Sunday, November 10, 2013

The beauty of disenchantment

A long time ago I saw a painting by the German painter Michael von Ofen in Kunstforum. It was called "Frühindustrie" (Early Industry) and showed an old factory in an (otherwise) idyllic landscape. I mis-remembered the artists name and it took me a long time to find the painting on the Internet. But is still has the same effect on me, one of enchantment:
It felt very romantic, pastoral and magical. But according to Max Weber this should not be the case:
Max Weber famously discussed the “disenchantment of the world” in a 1917 lecture, by which he meant the loss of the overarching meanings, animistic connections, magical expectations, and spiritual explanations that had characterized the traditional world, as a result of the ongoing “modern” processes of rationalization, secularization, and bureaucratization: “the increasing rationalization and intellectualization . . . means that principally there are no mysterious incalculable forces that come into play, but rather that one can, in principle, master all things by calculation. This means that the world is disenchanted.”
This single painting has sensitized me to the beauty of early industry in other artworks. Somehow early industry (and science) don't feel cold and disenchanted, but romantic, cute and human-scaled. Warmer and friendlier than our own industries. From Marx I know this is wrong, but the feeling persists anyway.
Johan Bartold Jongkind - View on Montmartre - ca. 1850 - oil on canvas - Museum Boijmans van Beuningen
Notice how in the early Jongkind steam power still competes with wind power and even animal power. It would be interesting to read more about the struggle between wind, water and steam. Probably it took longer and it was more gradual than the term "industrial revolution" suggests.
Camille Jacob Pisarro - The Oise near Pontoise in gray weather - 1876 - oil on canvas - Museum Boijmans van Beuningen
Disenchantment ... is the historical process by which the natural world and all areas of human experience become experienced and understood as less mysterious; defined, at least in principle, as knowable, predictable and manipulable by humans; conquered by and incorporated into the interpretive schema of science and rational government. In a disenchanted world everything becomes understandable and tameable, even if not, for the moment, understood and tamed.

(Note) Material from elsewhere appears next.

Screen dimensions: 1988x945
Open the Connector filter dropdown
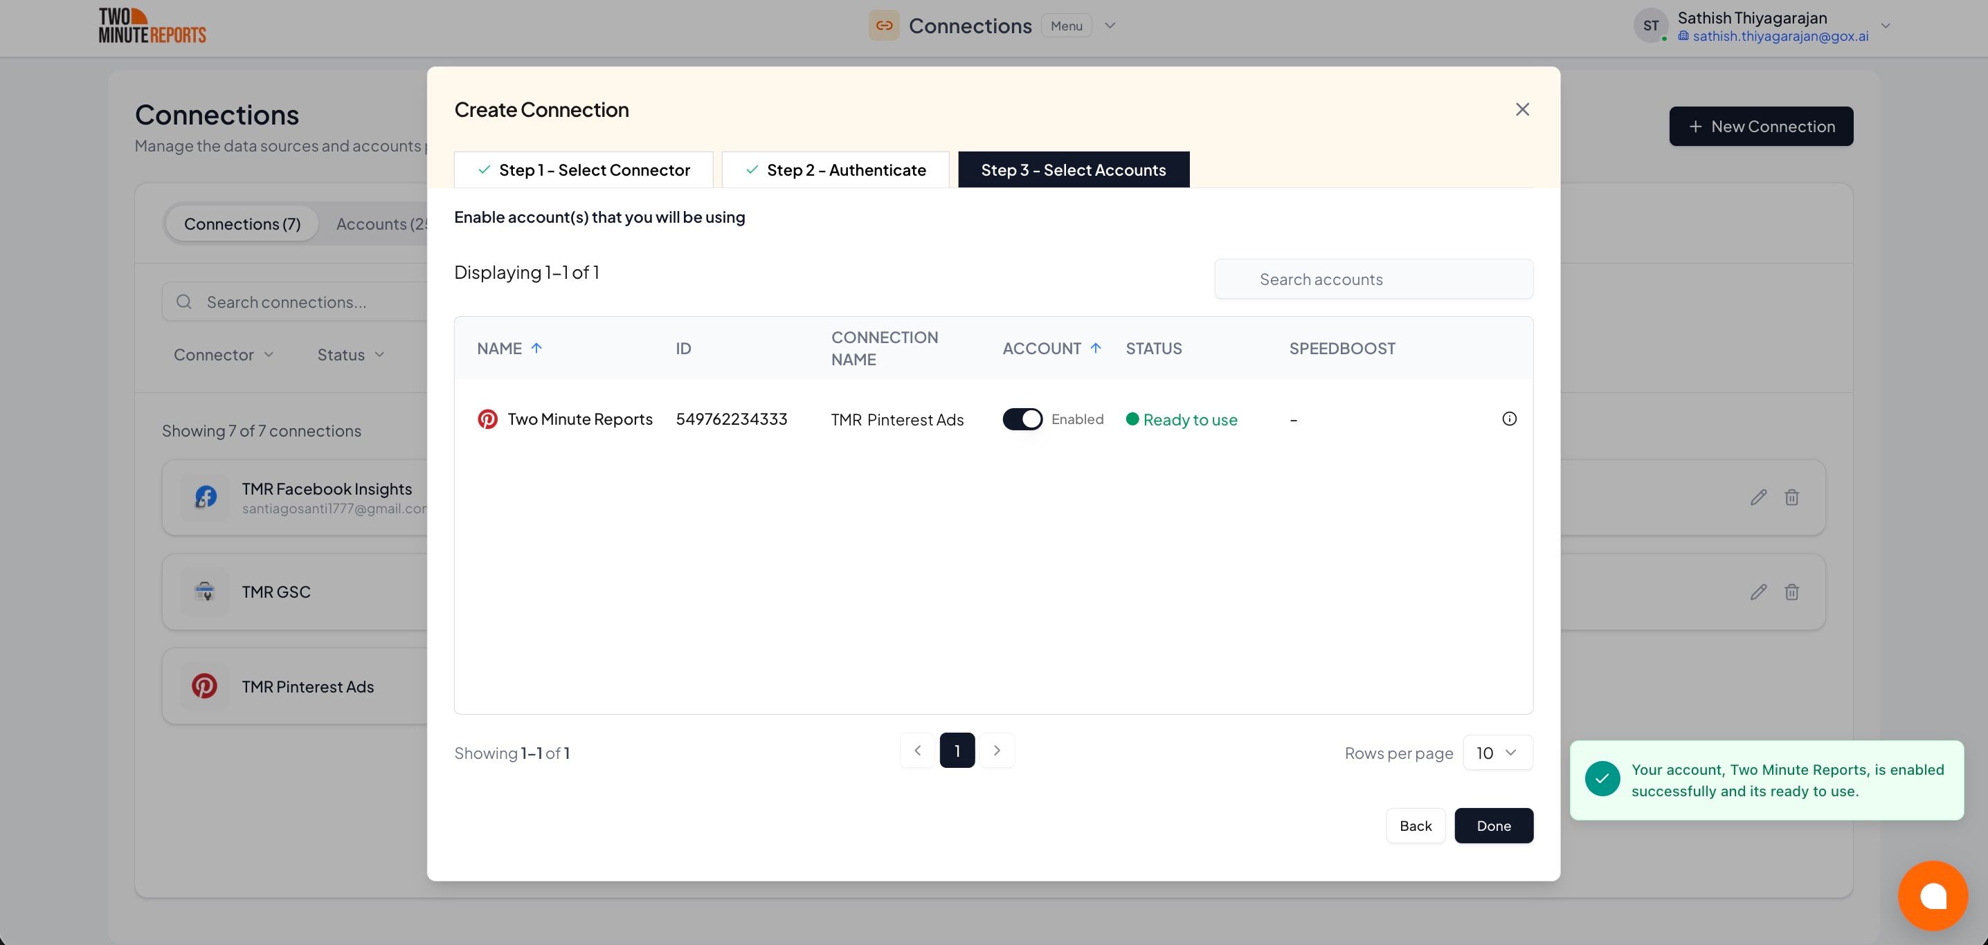[223, 355]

George G. Lemmen - Factories on the bank of the Thames - ca. 1892 - oil on canvas - Museum Kröller Müller
But the many charming paintings with early industry prove that contemporary painters saw their beauty and maybe were aware of the romance of the subject. But maybe they just registered the contemporary landscape with an analytic and objective eye. No added significance. Just "what you see is what you get".
George Hendrik Breitner - Timber rafts in the snow near Zandhoek - 1903 - oil on cardboard on panel
Enchantments did not disappear entirely, but were marginalized in various ways. Wonders and marvels were relegated by elites to the ghettos of popular culture in the seventeenth and eighteenth centuries and the new mass culture that succeeded them in the late nineteenth and twentieth centuries. In addition, enchantments became associated with the cognitive outlooks of groups traditionally cast as inferior within the discourse of Western elites: “primitives,” children, women, and the lower classes. Rational adults could partake of enchantments through the exercise of their imaginations, but despite the protestations of romantics, the imagination continued to be cast as inferior to reason.